LOS ANGELES: With environmental concerns mounting, a lawsuit has been filed against a property owner and a Midwest auto-auction company after 5,000 potentially storm-damaged vehicles have been transported to and dumped in the township in the weeks since Hurricane Sandy.
Officials said this week that Barnegat Holdings, owner of the Johnson’s gravel pit area on West Bay Avenue, did not secure the necessary approvals or permits to run the operation that has trucked in thousands of vehicles to the township’s rural west side.
The vehicles are being transported to the 100-acre-plus property by contractors through Insurance Auto Auctions (IAA) of Westchester, Ill., which also is named as a defendant in the lawsuit.
The suit claims the company is creating an inventory of vehicles for an auction, and raises concerns about the potential leakage of hazardous materials into the township’s ground and groundwater.
Township attorney Jerry Dasti said a complaint was filed on Thursday in Ocean County Superior Court against Barnegat Holdings. During a hearing on Thursday, Judge John A. Peterson issued an order allowing a visit to the property, Dasti said.
The order said that IAA can continue to use the property as a storage facility for the vehicles that are there but that as of 5 p.m. today, no additional vehicles are permitted at the site. IAA declined to comment about the lawsuit.
Barnegat Holdings attorney John Novak said he has requested the Pinelands Commission and state Department of Environmental Protection meet to discuss a resolution but has not received a response.

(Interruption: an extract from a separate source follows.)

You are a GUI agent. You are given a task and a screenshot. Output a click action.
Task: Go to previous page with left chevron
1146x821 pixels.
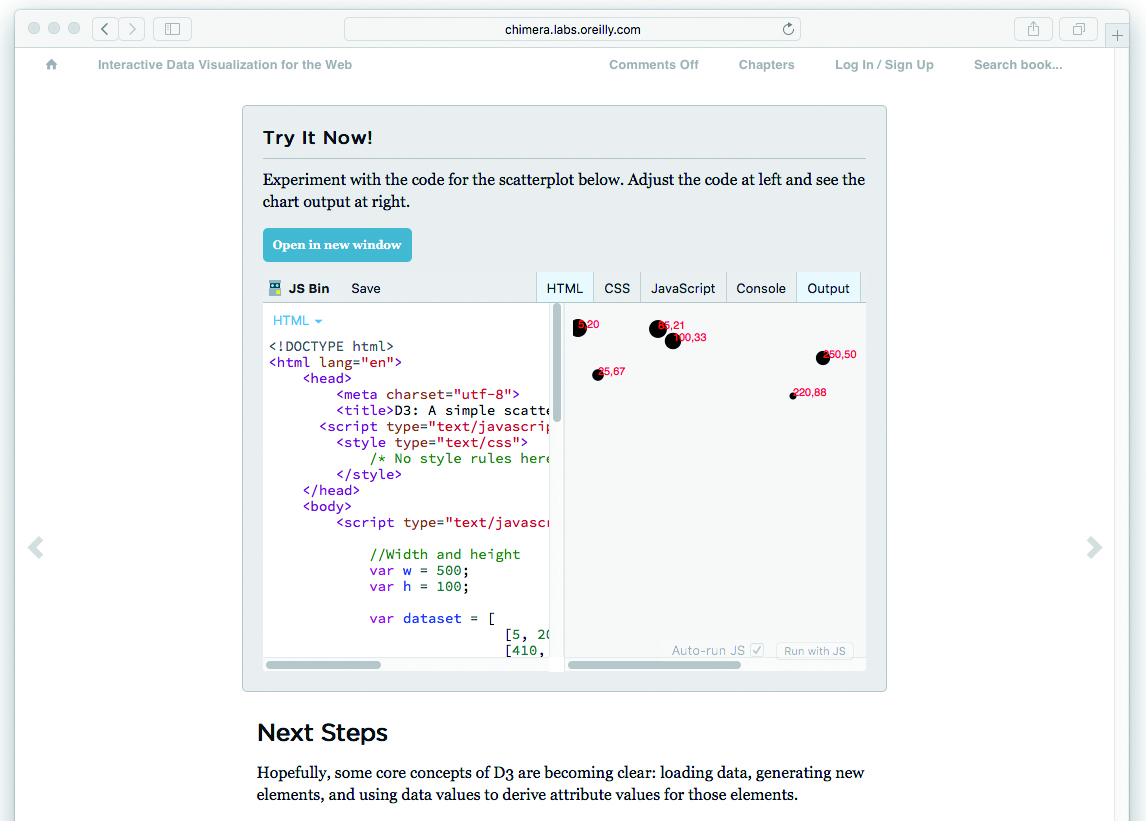36,547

“Before there is the expense of litigation, why don’t we get people together as early as on Monday to discuss this? But (Jerry) Dasti ... informed me that they would be filing litigation as early as possible,” Novak said on Thursday.
The vehicles represent a temporary use of a property based on an emergency, and so far more than 100 vehicles have been removed, Novak said.
“There needs to be a safe place for these cars to be stored so they can be photographed and inspected properly,” Novak said.
Dasti, along with township Administrator Dave Breeden and representatives of the New Jersey Pinelands Commission, toured the site on Friday afternoon.
Dasti said there are about 5,000 vehicles at the site and that, although he was expecting to see cars piled on top of one another, the conditions there are orderly.
In the lawsuit it is alleged that “the storage of the damaged vehicles on the properties is a threat to the health, safety and welfare of the residents of the township.”
Dasti said there is an expectation that the operation will be completed in about six to nine months and that all vehicles will be removed from the site.
Novak said the vehicles are intact and not leaking and do not pose an environmental hazard.
Representatives from the DEP visited the property last week and spent a half-day inspecting vehicles and found that two of them had to be removed because one had sustained fire damage and another impact damage, he said.
DEP spokesman Bob Considine wrote in an email this week that the Pinelands Commission contacted the DEP about the issue and the agency supports the commission’s contention that the storage of motor vehicles should not be permitted in the Pinelands.
“The disposal of this type of material should not be on grass or sand, let alone an environmentally sensitive area like the Pinelands,” Considine said.
Last week, Charles M. Horner, director of regulatory programs at the Pinelands Commission, wrote a letter to the property owner detailing the permitting process it failed to follow and the state’s environmental concerns. He said the current use of the property is a violation of the permitted land-use standards of the township and the Pinelands Comprehensive Management Plan.
Breeden said the township code-enforcement office began issuing citations earlier this week for violations including the use of land without approval, storing unlicensed vehicles and failure to obtain license to buy, sell or store automobiles.
Novak said on Thursday that he has filed for an appearance in municipal court to respond to the citations and has been informed that the township will continue to issue them every day.
“We have grave concern about thousands of cars being stored onsite without the proper safety and environmental concerns being taken into consideration,” Breeden said.
He said officials started to catch wind of the activity over the Thanksgiving holiday as flatbed trucks traveled the rural West Bay Avenue delivering the vehicles.